Botho Strauß, der Schriftsteller und intellektuelle Solitär, setzt in einem im jüngsten „Spiegel“ veröffentlichten Essay „Der Plurimi-Faktor“ auf den Einzelgänger. Auf den Idioten. „Idios“ bezeichnet im altgriechischen Ursprung das abgeschiedene Individuum in seiner Privatheit, meint so den „Unverbundenen“, wie Strauß sagt. Und er rühmt gegen den Fetisch der allgegenwärtigen Transparenz die „Kunst der Diskretion“ – dies wurde noch vor der NSA-Affäre geschrieben.

Das Gedankenklare mischt sich bei Strauß auch mit dem Hang zum Mystisch-Manierierten. Der Essay ist, das macht ihn im besten Sinne anstoßend und fragwürdig (der Fragen würdig), ein Plädoyer für die Elite gegen die in Strauß’ Augen verdemokratisierte Masse.

Kein großer Einzelner wird aber heute eine Kultur (und Politik) der reinen und zugleich sozialen Individualität mehr durchsetzen können. Auch das wäre eine mechanistische Vorstellung.

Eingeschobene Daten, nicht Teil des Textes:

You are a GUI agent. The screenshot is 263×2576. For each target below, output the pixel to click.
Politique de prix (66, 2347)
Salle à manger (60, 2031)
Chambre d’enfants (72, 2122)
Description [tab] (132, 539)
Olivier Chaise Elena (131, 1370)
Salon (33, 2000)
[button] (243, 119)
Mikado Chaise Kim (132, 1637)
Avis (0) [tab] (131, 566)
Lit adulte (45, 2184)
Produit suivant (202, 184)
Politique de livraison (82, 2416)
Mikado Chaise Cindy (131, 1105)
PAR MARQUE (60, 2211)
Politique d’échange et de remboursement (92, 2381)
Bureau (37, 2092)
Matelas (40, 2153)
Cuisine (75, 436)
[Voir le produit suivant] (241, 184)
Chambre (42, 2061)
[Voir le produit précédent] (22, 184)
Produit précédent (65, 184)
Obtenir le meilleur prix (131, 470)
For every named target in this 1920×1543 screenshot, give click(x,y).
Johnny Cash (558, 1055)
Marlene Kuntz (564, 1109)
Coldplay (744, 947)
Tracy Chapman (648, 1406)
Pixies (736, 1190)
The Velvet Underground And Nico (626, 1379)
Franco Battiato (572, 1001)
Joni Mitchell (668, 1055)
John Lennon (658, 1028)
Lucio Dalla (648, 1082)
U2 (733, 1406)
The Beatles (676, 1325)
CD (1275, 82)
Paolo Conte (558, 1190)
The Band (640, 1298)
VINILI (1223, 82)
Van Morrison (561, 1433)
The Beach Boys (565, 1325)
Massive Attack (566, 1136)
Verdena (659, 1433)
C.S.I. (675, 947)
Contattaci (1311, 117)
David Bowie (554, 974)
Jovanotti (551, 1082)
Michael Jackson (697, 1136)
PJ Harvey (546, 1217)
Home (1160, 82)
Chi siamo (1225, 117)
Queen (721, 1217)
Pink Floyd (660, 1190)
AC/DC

Doch es gibt eine andere Vorhut. Es sind die vor allem Jüngeren, die eine neue Bedürfnislosigkeit auf noch immer hochzivilisatorischem Niveau anstreben. Die ohne Wachstum leben und nicht für jeden und alles rund um die Weltzeituhr digital und mental verfügbar sein wollen. Egal, wie lange sie hierfür arbeiten müssen.